## PROBLEM DESCRIPTION
Transcribe only the lines of the listing below from the one holding "الرئيسية (1044, 402)" through the one holding "Impresii și gânduri", inclusive, without any change.

## INPUT DATA
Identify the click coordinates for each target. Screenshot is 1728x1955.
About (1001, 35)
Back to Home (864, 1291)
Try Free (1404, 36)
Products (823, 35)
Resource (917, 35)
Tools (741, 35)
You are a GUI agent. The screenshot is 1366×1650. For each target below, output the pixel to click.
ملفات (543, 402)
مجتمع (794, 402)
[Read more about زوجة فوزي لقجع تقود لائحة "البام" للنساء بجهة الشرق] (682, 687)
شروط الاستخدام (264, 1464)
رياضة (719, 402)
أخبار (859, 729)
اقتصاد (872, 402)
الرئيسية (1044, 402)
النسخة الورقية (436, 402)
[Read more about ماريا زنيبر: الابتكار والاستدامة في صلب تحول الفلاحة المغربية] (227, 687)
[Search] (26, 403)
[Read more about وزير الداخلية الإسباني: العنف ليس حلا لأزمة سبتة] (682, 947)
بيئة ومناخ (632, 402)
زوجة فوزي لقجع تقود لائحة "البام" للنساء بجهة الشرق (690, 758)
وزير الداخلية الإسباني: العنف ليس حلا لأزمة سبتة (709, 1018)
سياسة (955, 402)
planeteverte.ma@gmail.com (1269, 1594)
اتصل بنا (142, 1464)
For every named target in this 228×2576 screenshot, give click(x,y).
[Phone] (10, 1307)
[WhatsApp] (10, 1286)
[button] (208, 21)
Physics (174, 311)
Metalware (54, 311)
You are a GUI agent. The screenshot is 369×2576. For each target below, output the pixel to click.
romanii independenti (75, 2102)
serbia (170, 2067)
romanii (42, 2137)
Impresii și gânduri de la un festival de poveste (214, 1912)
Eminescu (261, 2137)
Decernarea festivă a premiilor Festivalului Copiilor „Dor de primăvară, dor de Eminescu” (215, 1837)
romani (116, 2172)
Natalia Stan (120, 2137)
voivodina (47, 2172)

## RESPONSE AREA
الرئيسية (1044, 402)
النسخة الورقية (436, 402)
[Read more about ماريا زنيبر: الابتكار والاستدامة في صلب تحول الفلاحة المغربية] (227, 687)
[Search] (26, 403)
[Read more about وزير الداخلية الإسباني: العنف ليس حلا لأزمة سبتة] (682, 947)
بيئة ومناخ (632, 402)
زوجة فوزي لقجع تقود لائحة "البام" للنساء بجهة الشرق (690, 758)
وزير الداخلية الإسباني: العنف ليس حلا لأزمة سبتة (709, 1018)
سياسة (955, 402)
planeteverte.ma@gmail.com (1269, 1594)
اتصل بنا (142, 1464)
For every named target in this 228×2576 screenshot, give click(x,y).
[Phone] (10, 1307)
[WhatsApp] (10, 1286)
[button] (208, 21)
Physics (174, 311)
Metalware (54, 311)
You are a GUI agent. The screenshot is 369×2576. For each target below, output the pixel to click.
romanii independenti (75, 2102)
serbia (170, 2067)
romanii (42, 2137)
Impresii și gânduri de la un festival de poveste (214, 1912)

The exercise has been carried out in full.